Caroline Narvaez Leite, legal director of Pogust Goodhead, explains that responsibility falls on Norsk Hydro for being the majority controller of Alunorte. “The plaintiffs seek compensation for the suffered damages, but a potential conviction could go further: we want to pressure the company to stop polluting and mitigate decades of environmental devastation,” says the attorney.

The lawsuit is not just about financial reparations but also about the future of a region that continues to suffer from the toxic effects of a corporation that sells itself as a model of sustainability.

Hydro’s defense: denial and contested reports

Norsk Hydro, in turn, vehemently denies the allegations. In an official statement, the Norwegian group stated that it “rejects the claims based on legal and technical arguments presented to the Rotterdam Court.” According to the company, reports based on “extensive analyses of environmental and health data” would prove that the alleged damages are unfounded.

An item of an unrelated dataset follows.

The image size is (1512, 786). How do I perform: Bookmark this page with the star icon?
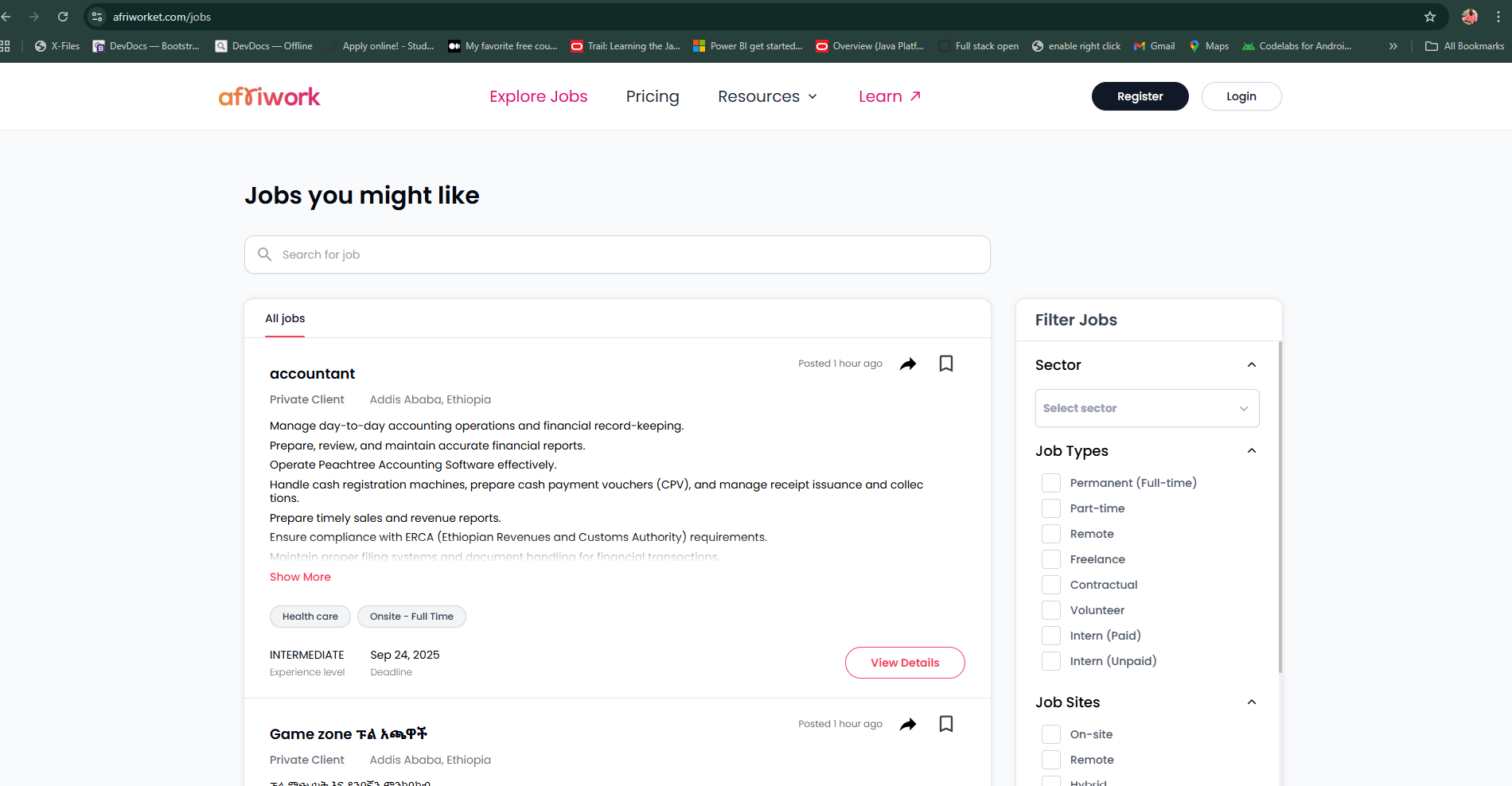1430,17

Hydro cites, for example, official 2018 documents that, according to the company, confirm there was no bauxite residue overflow or significant impacts caused by Alunorte. However, the company’s narrative contrasts with a series of environmental incidents recorded over the past two decades in Pará.

A history of recurring pollution

Hydro’s problems in Pará are not new. Since 2002, the Barcarena region has accumulated incidents exposing severe failures in handling industrial waste. In 2002, a spill of 100 kilograms of coke—a black powder derived from petroleum—created a two-kilometer stain in the Pará River.

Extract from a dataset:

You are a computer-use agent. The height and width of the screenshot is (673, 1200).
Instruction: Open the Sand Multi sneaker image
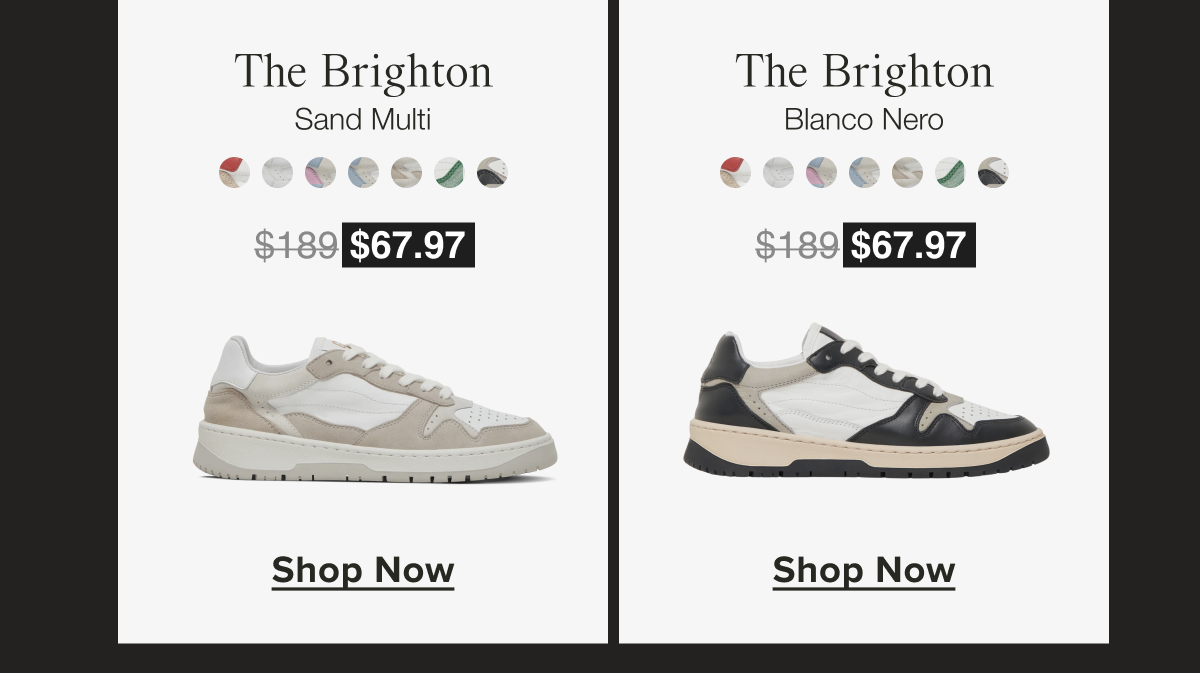point(375,410)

The following year, leaks of red mud, rich in silica, iron, and titanium oxides, turned the Murucupi River red, killing fish and leading the company to sign an Adjustment of Conduct Agreement with the Pará Public Prosecutor’s Office. Also in 2003, a caustic soda tank ruptured, once again polluting the Pará River with a corrosive substance.

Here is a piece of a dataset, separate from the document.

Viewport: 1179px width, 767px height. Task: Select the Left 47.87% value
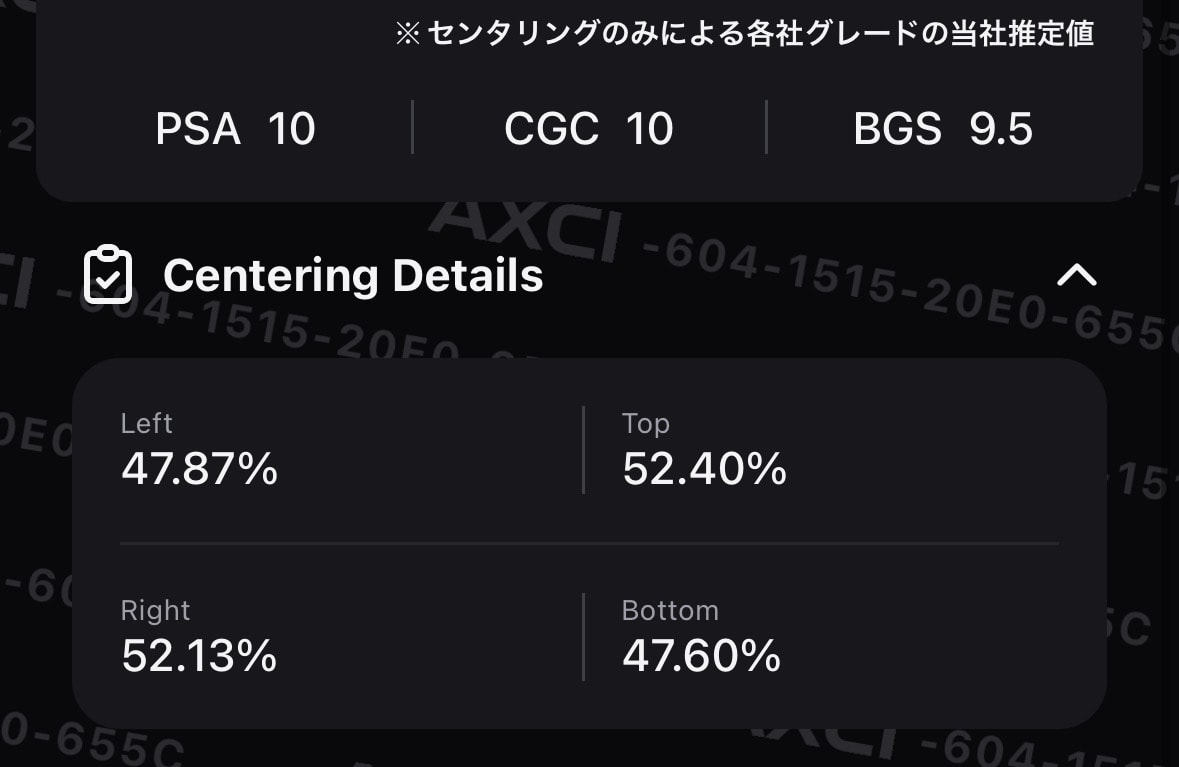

The incidents continued: in 2004, a “soot rain” covered Vila do Conde, causing respiratory problems; in 2005, another caustic soda spill hit the Pará River again; and in 2009, more red mud contaminated the Murucupi River. In 2014, Hydro itself admitted a caustic material leak in its annual report.

The most serious case came in 2018 when a significant red mud leak from Alunorte polluted rivers and water sources, exposing residents to environmental and health risks that persist to this day.

Norway under scrutiny: morality lessons in question

While Norway prides itself on its environmental reputation, Norsk Hydro’s actions in Pará raise an uncomfortable question: how can a country that criticizes other nations for climate negligence allow one of its largest companies to leave a legacy of pollution in the Amazon?

The Dutch Judiciary’s ruling in September will not only be a verdict on Hydro but also a test of the credibility of Norway’s environmental discourse. For the communities of Barcarena and Abaetetuba, it is a matter of survival—and of demanding that the multinational finally practice what Norway so adamantly preaches.